• [Problem statement]:
Take the listing below and print exactly the lines starting at the line containing "Ghete Dama / Nostalgia Negru Pig (117, 1241)" and ending at the line containing "Transport si retururi (28, 2336)", both ends included, and no others.

• [Data for the task]:

◇ ◇ ◇

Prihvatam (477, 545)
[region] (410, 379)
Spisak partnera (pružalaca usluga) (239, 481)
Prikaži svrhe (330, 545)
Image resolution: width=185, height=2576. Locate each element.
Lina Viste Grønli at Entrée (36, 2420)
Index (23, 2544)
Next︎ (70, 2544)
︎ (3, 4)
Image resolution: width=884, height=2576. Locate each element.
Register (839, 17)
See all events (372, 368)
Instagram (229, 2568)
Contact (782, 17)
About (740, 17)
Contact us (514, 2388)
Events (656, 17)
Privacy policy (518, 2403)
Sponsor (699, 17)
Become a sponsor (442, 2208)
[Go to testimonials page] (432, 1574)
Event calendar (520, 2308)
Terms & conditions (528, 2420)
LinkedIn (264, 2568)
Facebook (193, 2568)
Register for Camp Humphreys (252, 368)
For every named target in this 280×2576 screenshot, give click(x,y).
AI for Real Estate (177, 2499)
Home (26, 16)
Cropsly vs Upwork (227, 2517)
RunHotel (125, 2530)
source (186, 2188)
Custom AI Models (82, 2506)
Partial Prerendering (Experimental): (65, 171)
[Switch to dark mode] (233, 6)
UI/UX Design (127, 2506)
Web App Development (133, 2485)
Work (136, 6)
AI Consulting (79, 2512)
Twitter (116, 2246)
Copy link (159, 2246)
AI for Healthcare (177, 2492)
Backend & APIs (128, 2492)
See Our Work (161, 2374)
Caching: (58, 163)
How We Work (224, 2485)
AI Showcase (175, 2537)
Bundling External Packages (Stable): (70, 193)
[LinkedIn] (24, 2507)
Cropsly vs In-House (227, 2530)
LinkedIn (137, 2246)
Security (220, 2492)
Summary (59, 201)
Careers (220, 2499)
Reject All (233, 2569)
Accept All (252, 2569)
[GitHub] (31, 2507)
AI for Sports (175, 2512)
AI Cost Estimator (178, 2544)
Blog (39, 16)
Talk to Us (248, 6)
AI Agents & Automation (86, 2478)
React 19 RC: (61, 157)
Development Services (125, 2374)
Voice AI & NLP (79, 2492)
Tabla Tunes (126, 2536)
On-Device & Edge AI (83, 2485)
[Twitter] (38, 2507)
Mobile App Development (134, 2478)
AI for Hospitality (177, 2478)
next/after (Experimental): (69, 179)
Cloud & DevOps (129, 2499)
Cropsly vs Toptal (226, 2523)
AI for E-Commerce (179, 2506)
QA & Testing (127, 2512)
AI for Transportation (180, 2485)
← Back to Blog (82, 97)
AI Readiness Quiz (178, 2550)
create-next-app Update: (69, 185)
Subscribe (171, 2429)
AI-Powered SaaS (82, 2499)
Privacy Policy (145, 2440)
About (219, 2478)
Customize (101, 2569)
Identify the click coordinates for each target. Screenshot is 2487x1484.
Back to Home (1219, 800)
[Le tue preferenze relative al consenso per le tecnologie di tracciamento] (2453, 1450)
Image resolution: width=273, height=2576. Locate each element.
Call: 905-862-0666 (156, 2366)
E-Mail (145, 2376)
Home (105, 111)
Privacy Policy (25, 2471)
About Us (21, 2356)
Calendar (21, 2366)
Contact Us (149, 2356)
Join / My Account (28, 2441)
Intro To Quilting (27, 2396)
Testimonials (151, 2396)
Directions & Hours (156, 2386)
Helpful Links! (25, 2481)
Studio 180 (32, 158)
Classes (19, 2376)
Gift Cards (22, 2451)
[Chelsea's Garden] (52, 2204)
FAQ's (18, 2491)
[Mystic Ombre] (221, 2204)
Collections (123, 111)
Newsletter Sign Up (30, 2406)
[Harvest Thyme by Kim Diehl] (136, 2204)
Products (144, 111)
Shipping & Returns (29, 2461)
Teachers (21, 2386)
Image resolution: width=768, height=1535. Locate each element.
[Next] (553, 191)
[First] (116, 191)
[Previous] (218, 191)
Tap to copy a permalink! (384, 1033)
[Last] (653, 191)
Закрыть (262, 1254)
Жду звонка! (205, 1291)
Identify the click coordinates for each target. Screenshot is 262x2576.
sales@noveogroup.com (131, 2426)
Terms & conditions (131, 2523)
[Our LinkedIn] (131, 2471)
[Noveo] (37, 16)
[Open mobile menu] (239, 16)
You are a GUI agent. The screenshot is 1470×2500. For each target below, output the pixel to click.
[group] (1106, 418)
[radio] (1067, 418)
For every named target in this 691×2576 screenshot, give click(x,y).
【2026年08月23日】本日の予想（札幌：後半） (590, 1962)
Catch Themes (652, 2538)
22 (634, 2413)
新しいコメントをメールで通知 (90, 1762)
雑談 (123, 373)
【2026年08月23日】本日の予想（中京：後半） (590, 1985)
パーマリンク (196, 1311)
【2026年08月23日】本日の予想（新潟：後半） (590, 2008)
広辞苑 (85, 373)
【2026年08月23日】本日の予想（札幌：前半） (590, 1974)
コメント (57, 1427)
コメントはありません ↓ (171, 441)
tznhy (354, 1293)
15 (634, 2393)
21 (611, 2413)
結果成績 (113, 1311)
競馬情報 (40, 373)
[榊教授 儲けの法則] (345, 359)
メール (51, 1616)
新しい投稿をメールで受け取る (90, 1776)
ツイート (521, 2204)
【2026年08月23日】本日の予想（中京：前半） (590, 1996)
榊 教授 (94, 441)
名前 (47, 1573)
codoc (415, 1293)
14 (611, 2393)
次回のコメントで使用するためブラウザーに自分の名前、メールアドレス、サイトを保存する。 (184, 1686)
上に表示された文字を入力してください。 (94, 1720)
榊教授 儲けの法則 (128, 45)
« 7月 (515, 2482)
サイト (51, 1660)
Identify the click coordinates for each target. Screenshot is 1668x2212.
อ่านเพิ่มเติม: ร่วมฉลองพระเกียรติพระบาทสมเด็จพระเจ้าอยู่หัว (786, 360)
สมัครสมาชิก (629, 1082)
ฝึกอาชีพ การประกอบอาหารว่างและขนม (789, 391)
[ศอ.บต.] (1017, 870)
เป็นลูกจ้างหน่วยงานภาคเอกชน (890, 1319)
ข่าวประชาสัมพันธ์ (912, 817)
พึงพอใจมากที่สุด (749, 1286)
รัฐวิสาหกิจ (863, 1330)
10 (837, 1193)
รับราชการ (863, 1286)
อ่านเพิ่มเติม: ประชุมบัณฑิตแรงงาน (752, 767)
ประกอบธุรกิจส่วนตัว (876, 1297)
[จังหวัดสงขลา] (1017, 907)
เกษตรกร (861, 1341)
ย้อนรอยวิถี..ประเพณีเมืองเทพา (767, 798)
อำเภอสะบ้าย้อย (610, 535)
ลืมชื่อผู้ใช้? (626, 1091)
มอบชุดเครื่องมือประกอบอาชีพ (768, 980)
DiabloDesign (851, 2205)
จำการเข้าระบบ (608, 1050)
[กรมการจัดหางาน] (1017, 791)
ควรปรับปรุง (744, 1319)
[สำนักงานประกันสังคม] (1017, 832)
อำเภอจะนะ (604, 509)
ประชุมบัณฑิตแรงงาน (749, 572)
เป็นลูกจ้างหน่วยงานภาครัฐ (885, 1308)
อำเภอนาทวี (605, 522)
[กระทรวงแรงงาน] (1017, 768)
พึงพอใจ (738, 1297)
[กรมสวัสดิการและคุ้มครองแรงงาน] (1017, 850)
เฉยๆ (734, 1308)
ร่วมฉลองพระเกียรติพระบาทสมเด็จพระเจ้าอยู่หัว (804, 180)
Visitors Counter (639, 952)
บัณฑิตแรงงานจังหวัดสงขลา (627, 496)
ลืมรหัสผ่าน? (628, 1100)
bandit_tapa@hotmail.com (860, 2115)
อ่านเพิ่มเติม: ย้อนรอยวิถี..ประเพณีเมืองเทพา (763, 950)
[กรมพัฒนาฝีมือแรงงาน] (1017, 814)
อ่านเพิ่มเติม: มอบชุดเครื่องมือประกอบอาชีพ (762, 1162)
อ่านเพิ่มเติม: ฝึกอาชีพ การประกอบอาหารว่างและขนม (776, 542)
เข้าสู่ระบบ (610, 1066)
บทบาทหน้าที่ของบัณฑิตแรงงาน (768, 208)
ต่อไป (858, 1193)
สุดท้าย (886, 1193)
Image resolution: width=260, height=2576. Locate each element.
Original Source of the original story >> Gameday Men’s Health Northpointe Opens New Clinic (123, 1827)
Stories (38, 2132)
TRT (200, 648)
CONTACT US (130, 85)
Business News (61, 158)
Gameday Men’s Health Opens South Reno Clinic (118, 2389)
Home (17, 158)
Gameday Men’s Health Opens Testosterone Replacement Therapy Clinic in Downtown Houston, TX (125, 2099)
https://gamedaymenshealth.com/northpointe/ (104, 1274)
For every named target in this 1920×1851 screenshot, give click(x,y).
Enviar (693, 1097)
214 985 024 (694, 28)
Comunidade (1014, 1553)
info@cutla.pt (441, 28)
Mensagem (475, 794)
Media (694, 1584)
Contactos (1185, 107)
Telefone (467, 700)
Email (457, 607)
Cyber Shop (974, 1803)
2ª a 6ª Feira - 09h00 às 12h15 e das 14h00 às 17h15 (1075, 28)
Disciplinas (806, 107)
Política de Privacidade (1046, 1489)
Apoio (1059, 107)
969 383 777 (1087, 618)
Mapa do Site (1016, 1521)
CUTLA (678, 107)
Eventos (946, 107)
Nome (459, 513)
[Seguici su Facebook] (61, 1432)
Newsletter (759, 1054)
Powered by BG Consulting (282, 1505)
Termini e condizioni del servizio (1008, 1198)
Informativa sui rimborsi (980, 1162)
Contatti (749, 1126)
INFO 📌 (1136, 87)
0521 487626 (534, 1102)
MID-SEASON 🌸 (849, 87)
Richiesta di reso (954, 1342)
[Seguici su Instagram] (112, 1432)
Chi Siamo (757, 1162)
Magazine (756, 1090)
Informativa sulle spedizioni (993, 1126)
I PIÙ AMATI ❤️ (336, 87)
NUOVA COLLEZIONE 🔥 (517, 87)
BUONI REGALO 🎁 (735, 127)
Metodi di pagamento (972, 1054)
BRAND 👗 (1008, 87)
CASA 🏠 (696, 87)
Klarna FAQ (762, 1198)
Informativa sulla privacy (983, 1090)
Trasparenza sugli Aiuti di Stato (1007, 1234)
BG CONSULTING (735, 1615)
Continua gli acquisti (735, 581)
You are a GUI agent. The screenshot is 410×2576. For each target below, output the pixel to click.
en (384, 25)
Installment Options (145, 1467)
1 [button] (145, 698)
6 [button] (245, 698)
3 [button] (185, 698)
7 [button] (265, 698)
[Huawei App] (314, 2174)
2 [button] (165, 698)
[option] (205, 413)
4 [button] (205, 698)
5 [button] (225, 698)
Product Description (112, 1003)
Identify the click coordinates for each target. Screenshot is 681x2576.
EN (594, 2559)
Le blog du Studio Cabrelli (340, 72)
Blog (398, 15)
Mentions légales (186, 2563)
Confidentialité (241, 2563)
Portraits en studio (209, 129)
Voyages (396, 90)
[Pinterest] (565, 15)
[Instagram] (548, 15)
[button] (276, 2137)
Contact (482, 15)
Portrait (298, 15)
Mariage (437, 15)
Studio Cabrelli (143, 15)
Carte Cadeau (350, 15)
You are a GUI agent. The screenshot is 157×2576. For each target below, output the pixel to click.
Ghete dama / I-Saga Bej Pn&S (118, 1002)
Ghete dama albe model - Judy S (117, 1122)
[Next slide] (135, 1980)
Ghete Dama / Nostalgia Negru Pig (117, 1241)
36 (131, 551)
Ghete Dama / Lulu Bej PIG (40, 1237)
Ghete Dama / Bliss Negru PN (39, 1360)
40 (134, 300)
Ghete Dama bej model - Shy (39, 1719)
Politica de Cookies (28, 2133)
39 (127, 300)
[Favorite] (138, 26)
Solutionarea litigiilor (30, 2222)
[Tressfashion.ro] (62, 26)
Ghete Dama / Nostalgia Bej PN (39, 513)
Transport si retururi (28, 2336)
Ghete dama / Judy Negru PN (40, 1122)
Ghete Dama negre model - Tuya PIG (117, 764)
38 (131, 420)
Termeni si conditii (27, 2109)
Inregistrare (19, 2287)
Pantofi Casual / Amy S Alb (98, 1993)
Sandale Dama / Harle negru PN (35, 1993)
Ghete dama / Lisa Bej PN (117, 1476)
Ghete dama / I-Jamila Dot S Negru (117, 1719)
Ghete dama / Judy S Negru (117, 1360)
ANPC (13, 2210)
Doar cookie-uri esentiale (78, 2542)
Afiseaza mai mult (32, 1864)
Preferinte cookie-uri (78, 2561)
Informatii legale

◇ ◇ ◇

• [Response for this exercise]:
Ghete Dama / Nostalgia Negru Pig (117, 1241)
36 (131, 551)
Ghete Dama / Lulu Bej PIG (40, 1237)
Ghete Dama / Bliss Negru PN (39, 1360)
40 (134, 300)
Ghete Dama bej model - Shy (39, 1719)
Politica de Cookies (28, 2133)
39 (127, 300)
[Favorite] (138, 26)
Solutionarea litigiilor (30, 2222)
[Tressfashion.ro] (62, 26)
Ghete Dama / Nostalgia Bej PN (39, 513)
Transport si retururi (28, 2336)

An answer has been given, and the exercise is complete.